Exercise details -> Include in the output exactly the lines from the opening of the data through the line containing "Given: Open the History clock studio icon", and nothing more.

Data extracted from a collection
*-*-*

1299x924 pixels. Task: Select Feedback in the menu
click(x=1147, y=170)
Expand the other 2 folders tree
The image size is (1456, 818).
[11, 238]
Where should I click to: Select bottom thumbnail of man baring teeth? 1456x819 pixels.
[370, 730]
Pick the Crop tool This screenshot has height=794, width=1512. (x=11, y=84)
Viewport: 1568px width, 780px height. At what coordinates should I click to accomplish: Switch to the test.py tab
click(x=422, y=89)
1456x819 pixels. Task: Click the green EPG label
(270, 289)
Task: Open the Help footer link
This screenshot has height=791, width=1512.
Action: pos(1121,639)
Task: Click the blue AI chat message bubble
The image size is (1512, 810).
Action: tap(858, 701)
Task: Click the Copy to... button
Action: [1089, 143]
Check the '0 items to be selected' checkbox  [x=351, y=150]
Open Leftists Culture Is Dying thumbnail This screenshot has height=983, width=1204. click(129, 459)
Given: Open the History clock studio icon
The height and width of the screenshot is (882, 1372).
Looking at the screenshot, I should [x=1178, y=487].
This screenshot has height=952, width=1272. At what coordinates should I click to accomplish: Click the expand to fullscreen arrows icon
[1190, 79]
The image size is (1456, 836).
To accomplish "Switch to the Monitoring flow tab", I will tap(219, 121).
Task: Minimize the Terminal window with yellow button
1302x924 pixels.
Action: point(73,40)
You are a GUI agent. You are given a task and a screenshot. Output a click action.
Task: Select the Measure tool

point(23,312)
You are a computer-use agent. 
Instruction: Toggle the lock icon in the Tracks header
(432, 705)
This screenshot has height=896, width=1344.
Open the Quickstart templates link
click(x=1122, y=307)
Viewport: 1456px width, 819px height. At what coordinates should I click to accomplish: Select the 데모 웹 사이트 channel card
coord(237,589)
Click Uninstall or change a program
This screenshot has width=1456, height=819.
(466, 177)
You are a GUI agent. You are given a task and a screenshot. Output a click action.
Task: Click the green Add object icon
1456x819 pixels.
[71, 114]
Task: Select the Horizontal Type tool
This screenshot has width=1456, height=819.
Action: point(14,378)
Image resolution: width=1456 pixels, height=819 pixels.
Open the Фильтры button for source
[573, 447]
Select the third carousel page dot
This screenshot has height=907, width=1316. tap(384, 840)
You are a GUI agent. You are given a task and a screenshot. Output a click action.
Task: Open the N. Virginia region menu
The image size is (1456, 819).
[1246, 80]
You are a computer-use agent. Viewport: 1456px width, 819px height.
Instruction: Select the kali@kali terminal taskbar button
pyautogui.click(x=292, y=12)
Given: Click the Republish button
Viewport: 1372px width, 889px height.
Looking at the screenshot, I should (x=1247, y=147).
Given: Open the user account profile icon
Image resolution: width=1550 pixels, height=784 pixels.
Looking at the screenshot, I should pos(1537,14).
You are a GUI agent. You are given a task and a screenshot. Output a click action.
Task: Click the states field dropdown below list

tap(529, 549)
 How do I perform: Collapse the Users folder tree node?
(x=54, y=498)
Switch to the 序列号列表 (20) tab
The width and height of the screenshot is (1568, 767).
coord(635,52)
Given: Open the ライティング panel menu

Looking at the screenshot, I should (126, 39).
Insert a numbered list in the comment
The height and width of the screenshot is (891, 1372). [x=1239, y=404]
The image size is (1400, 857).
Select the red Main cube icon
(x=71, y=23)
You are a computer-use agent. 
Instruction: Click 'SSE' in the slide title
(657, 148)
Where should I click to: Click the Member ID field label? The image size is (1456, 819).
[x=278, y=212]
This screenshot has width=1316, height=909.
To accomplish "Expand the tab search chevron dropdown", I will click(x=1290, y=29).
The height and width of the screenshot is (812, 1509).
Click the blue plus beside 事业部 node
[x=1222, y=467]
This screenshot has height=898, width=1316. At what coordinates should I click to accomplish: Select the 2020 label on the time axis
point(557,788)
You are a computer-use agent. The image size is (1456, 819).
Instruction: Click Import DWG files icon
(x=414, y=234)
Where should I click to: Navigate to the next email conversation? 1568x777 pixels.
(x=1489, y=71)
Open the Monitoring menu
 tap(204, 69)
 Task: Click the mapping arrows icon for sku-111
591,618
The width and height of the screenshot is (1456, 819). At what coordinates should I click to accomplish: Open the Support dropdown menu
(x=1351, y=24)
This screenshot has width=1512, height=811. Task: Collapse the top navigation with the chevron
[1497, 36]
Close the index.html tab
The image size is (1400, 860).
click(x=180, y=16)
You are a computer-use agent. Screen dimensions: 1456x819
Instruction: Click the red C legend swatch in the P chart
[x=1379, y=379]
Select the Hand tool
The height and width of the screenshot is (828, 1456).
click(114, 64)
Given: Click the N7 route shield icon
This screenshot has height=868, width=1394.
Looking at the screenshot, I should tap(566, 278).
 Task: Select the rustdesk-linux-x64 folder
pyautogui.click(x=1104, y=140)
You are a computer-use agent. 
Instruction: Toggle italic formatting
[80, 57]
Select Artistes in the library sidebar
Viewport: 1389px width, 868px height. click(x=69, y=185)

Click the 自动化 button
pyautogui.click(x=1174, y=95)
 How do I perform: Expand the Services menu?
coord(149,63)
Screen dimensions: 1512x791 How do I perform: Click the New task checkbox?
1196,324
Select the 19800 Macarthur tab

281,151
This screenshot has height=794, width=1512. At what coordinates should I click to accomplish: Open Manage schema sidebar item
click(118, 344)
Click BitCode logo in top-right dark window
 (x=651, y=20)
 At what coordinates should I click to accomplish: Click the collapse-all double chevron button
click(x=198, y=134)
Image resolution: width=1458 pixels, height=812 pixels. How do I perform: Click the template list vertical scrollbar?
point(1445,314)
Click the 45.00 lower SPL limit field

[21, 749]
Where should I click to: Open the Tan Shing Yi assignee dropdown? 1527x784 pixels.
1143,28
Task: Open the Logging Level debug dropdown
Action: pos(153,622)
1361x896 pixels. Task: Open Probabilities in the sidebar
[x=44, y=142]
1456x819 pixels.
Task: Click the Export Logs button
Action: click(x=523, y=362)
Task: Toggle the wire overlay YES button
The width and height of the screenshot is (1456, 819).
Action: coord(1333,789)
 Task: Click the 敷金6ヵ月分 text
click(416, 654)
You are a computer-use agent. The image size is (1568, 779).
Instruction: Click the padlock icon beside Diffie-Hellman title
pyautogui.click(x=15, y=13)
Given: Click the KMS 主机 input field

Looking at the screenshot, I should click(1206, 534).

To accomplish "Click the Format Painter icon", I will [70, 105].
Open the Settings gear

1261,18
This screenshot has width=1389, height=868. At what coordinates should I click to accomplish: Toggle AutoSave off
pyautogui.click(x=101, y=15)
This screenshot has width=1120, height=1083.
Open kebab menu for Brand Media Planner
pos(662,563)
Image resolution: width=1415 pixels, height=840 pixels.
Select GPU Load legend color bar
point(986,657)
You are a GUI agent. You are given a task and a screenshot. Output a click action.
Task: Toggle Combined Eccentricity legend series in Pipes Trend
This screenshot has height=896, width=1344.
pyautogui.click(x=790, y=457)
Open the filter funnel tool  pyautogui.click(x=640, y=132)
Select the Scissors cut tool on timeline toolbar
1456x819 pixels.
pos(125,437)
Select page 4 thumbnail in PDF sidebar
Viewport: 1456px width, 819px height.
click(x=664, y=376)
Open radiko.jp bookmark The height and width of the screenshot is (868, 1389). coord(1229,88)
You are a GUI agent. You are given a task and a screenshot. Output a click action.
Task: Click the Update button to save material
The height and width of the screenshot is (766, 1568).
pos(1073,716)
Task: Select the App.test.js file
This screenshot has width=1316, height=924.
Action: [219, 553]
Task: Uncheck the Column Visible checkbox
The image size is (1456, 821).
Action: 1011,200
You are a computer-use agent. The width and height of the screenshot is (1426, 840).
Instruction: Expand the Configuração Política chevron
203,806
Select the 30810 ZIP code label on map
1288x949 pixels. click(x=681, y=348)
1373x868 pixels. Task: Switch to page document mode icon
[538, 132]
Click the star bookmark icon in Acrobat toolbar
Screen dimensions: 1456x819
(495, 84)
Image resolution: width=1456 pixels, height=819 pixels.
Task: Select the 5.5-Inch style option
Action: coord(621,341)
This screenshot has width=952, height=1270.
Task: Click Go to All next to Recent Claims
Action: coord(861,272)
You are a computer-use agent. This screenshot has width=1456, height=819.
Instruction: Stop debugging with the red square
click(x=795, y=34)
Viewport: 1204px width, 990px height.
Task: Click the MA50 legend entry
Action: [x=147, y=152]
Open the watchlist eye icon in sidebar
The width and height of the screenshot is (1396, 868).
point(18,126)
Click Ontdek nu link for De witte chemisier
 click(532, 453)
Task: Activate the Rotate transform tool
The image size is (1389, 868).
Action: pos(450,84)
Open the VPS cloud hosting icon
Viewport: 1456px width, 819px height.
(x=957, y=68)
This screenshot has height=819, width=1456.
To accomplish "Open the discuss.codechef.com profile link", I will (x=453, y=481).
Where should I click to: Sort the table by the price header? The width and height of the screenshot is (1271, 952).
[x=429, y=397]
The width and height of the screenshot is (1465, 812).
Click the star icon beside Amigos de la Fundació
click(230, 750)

*-*-*

Solution ->
1299x924 pixels. Task: Select Feedback in the menu
click(x=1147, y=170)
Expand the other 2 folders tree
The image size is (1456, 818).
[11, 238]
Where should I click to: Select bottom thumbnail of man baring teeth? 1456x819 pixels.
[370, 730]
Pick the Crop tool This screenshot has height=794, width=1512. (x=11, y=84)
Viewport: 1568px width, 780px height. At what coordinates should I click to accomplish: Switch to the test.py tab
click(x=422, y=89)
1456x819 pixels. Task: Click the green EPG label
(270, 289)
Task: Open the Help footer link
This screenshot has height=791, width=1512.
Action: pos(1121,639)
Task: Click the blue AI chat message bubble
The image size is (1512, 810).
Action: tap(858, 701)
Task: Click the Copy to... button
Action: [1089, 143]
Check the '0 items to be selected' checkbox  [x=351, y=150]
Open Leftists Culture Is Dying thumbnail This screenshot has height=983, width=1204. click(129, 459)
Given: Open the History clock studio icon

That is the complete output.